The results of our trial examining the impact of daclizumab and anti-tumor vaccination differ widely from the recent work of Jacobs et al.
in which the administration of daclizumab successfully depleted TRegs
but impaired vaccine-stimulated T-cell function and prevented antibody formation. In our study, robust PEPvIII-specific humoral responses were present in both the saline and daclizumab arms and the presence of class-switching indicates that functional CD4+
T-cell help must have been provided. Additionally, our study demonstrates that lower TReg
levels actually correlate with improved anti-PEPvIII antibody responses. Key differences between our study and the work of Jacobs et al.
include type of vaccination (peptide versus DC), randomization (randomized versus not randomized) as well as administration and dose of daclizumab (1 mg/kg at vaccination versus 0.5 mg/kg 4 or 8 days prior to vaccination).

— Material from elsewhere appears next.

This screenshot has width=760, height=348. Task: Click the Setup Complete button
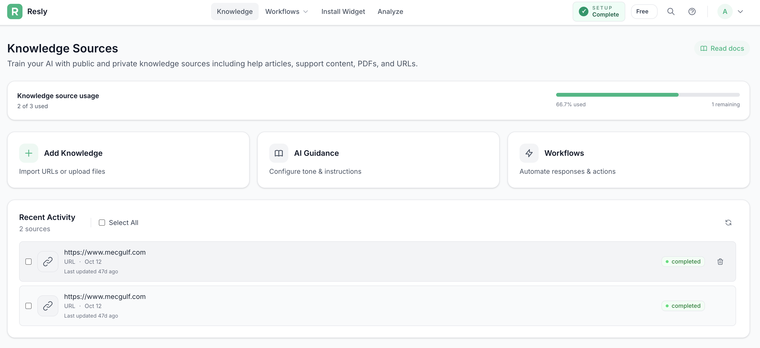pos(599,12)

However, we believe the fundamental difference is that our application of daclizumab and anti-tumor vaccination occurs in the context of lymphopenia and it is this setting that permits daclizumab to selectively deplete TRegs
while leaving vaccine-stimulated anti-tumor immunity intact.

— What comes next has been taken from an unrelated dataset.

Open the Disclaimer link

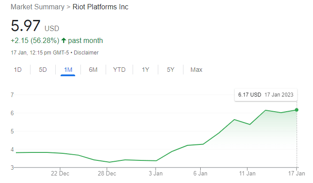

Although promising, our study does have a number of limitations, one of which is despite being randomized, blinded and placebo-controlled; the number of patients enrolled in this trial is small due to discontinuation of the availability of daclizumab. However, these results have been reproduced in two separate phase I trials we have conducted more recently. In the first trial, patients were vaccinated against Cytomegalovirus
, pp65, a tumor antigen now known to be specifically expressed in GBM 
. While patients treated with vaccine alone have a median progression free survival of only 15.4 months, patients in the second study 
treated with a combination of vaccination and concomitant daclizumab have a progression-free survival of 27.2 months. While these are also small studies, these results may be significant given that the expected progression-free survival is 6.9–8.2 months in this patient population 
. While the EGFRvIII-specific vaccine has been previously shown to stimulate predominantly humoral responses, in these other trials we are additionally examining differences in T-cell responses. The results of our cumulative data provide a safe, novel and much needed method for depleting TRegs
without impairing activated effector T-cells. Unfortunately, the discontinuation of the availability of daclizumab precluded further study of the effects of this drug on immunologic responses. A chimeric monoclonal antibody targeted CD25, basiliximab, however is currently available and studies evaluating the use of this antibody to selectively deplete TRegs
are underway. The utility of repeated administration of anti-IL-2Rα MAbs during recovery from lymphopenia and the effects of dose-escalation of TMZ to achieve greater and sustained lymphopenia constitute potential avenues for exploitation of the use of anti-IL-2Rα MAbs in cancer immunotherapy.